[Opening DATA EXTRACT section]

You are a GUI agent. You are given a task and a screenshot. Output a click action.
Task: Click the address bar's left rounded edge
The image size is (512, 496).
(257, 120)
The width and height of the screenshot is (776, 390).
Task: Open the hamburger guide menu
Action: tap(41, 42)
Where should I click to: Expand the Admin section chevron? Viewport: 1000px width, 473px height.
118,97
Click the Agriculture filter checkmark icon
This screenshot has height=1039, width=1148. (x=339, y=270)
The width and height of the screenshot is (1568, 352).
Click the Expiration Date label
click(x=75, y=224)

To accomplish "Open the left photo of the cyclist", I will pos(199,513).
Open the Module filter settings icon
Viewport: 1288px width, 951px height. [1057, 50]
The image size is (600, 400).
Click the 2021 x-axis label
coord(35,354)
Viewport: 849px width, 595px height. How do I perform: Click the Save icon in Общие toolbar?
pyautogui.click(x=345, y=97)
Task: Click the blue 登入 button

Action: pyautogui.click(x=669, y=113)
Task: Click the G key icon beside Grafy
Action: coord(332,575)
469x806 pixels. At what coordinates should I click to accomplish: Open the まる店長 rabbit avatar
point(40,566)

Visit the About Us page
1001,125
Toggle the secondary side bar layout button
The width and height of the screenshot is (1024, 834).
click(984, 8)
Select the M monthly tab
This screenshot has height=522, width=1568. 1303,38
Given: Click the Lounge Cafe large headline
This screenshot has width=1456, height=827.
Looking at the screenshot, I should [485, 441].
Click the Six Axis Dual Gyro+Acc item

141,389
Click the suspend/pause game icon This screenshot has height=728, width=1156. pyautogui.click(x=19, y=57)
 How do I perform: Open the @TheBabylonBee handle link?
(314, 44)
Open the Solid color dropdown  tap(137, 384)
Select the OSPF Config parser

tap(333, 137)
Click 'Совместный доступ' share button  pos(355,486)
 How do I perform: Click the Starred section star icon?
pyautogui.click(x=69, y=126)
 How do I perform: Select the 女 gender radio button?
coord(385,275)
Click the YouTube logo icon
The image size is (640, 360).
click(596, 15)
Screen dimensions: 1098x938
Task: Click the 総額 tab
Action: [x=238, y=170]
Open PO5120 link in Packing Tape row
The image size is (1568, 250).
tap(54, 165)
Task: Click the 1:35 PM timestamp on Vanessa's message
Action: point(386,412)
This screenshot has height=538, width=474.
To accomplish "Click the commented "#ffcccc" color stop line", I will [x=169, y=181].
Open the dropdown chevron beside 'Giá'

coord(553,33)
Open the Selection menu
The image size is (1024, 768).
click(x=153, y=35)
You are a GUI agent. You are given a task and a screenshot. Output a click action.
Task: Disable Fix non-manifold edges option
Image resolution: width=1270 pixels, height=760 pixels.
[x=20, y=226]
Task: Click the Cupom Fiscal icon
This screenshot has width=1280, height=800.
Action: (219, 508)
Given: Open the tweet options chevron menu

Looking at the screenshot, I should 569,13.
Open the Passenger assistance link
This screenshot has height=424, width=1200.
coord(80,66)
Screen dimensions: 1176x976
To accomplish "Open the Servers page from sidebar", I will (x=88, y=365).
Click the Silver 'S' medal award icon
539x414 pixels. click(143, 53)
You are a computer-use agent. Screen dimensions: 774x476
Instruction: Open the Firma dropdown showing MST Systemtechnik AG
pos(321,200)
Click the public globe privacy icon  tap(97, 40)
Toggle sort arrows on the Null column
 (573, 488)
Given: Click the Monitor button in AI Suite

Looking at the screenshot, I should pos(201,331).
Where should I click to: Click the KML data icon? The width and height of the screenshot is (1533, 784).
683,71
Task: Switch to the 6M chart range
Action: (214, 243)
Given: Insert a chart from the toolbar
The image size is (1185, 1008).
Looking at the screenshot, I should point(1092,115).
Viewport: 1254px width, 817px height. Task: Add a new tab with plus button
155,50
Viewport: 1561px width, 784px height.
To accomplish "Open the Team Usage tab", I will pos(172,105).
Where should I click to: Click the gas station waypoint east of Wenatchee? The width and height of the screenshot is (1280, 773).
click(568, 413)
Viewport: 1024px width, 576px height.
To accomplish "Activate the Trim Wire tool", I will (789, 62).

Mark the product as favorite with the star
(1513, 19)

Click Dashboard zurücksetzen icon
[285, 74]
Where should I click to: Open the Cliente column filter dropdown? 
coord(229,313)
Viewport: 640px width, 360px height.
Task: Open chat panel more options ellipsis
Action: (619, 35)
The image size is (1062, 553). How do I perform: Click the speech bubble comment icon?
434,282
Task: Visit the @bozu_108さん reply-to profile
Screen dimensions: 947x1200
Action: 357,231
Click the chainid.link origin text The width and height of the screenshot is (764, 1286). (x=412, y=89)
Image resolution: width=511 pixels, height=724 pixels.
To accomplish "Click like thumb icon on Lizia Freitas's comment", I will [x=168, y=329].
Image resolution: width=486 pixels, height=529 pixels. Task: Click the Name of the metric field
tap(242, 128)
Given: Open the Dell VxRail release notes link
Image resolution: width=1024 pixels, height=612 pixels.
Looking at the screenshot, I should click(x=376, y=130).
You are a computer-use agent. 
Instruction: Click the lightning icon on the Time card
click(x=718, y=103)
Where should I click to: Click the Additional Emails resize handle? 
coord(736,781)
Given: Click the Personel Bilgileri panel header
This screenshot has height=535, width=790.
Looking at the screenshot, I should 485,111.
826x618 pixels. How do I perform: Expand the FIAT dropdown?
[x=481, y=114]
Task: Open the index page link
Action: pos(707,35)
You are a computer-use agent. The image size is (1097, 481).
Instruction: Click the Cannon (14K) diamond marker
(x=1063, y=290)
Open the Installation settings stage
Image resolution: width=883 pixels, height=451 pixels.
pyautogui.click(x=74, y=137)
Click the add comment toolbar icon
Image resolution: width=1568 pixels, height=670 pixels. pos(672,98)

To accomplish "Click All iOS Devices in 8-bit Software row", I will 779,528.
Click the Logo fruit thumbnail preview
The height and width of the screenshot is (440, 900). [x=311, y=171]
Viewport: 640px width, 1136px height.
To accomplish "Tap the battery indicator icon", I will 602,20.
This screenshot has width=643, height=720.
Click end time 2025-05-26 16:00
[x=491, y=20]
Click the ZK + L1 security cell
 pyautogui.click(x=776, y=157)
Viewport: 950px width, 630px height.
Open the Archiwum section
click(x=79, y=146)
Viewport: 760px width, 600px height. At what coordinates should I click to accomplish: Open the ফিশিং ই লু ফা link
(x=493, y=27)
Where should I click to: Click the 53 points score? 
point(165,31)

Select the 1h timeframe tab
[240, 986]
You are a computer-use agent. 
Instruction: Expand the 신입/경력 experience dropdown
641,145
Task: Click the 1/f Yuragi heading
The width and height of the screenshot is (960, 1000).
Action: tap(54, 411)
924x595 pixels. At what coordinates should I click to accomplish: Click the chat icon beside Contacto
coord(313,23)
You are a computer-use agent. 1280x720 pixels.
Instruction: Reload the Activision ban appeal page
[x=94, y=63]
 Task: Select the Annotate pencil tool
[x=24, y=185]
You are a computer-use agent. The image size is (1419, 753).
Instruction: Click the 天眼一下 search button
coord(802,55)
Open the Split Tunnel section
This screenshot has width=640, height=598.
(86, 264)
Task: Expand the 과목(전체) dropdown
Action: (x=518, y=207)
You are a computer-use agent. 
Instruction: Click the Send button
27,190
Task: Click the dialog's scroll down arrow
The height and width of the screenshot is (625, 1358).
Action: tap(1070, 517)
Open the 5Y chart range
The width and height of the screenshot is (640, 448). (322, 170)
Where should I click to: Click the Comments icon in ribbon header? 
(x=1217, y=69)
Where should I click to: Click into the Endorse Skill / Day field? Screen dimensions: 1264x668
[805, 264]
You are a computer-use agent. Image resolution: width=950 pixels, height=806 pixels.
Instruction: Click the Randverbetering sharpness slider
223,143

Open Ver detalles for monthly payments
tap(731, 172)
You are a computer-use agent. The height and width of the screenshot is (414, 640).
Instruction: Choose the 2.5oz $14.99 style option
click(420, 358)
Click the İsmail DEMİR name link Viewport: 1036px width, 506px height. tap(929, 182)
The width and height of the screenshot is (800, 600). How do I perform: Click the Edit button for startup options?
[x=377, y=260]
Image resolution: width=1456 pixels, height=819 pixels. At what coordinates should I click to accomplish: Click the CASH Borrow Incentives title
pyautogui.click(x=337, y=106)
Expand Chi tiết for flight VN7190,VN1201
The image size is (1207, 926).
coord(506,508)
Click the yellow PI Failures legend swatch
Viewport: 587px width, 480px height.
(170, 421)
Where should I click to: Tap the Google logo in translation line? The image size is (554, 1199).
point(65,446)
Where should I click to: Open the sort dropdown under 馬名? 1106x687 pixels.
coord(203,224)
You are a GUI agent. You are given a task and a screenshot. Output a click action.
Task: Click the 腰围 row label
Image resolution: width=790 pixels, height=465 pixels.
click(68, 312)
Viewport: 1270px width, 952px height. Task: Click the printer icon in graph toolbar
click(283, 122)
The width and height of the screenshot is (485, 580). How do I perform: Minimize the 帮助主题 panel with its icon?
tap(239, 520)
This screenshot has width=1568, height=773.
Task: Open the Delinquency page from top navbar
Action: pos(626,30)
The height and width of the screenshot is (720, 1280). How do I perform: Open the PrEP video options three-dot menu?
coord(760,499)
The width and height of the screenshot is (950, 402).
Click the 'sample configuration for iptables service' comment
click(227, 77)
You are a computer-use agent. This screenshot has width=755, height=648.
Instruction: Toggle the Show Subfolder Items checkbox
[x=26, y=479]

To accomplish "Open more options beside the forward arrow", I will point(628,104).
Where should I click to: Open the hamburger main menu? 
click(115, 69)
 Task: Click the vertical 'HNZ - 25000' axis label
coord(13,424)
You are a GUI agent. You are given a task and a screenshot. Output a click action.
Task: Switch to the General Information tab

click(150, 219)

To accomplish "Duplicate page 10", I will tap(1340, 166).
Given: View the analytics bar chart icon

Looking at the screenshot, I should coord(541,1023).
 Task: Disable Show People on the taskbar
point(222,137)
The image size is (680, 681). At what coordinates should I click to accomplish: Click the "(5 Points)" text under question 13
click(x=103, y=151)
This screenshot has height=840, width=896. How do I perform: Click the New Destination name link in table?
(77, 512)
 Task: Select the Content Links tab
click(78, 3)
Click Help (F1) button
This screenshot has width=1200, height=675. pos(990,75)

[Closing DATA EXTRACT section]

All lines from the opening of the records through the line where "Click 'Совместный доступ'" occurs are to be output verbatim. No other line belongs in the answer.

ANSWER TO THE EXERCISE:
You are a GUI agent. You are given a task and a screenshot. Output a click action.
Task: Click the address bar's left rounded edge
The image size is (512, 496).
(257, 120)
The width and height of the screenshot is (776, 390).
Task: Open the hamburger guide menu
Action: tap(41, 42)
Where should I click to: Expand the Admin section chevron? Viewport: 1000px width, 473px height.
118,97
Click the Agriculture filter checkmark icon
This screenshot has height=1039, width=1148. (x=339, y=270)
The width and height of the screenshot is (1568, 352).
Click the Expiration Date label
click(x=75, y=224)

To accomplish "Open the left photo of the cyclist", I will pos(199,513).
Open the Module filter settings icon
Viewport: 1288px width, 951px height. [1057, 50]
The image size is (600, 400).
Click the 2021 x-axis label
coord(35,354)
Viewport: 849px width, 595px height. How do I perform: Click the Save icon in Общие toolbar?
pyautogui.click(x=345, y=97)
Task: Click the blue 登入 button

Action: pyautogui.click(x=669, y=113)
Task: Click the G key icon beside Grafy
Action: coord(332,575)
469x806 pixels. At what coordinates should I click to accomplish: Open the まる店長 rabbit avatar
point(40,566)

Visit the About Us page
1001,125
Toggle the secondary side bar layout button
The width and height of the screenshot is (1024, 834).
click(984, 8)
Select the M monthly tab
This screenshot has height=522, width=1568. 1303,38
Given: Click the Lounge Cafe large headline
This screenshot has width=1456, height=827.
Looking at the screenshot, I should [485, 441].
Click the Six Axis Dual Gyro+Acc item

141,389
Click the suspend/pause game icon This screenshot has height=728, width=1156. pyautogui.click(x=19, y=57)
 How do I perform: Open the @TheBabylonBee handle link?
(314, 44)
Open the Solid color dropdown  tap(137, 384)
Select the OSPF Config parser

tap(333, 137)
Click 'Совместный доступ' share button  pos(355,486)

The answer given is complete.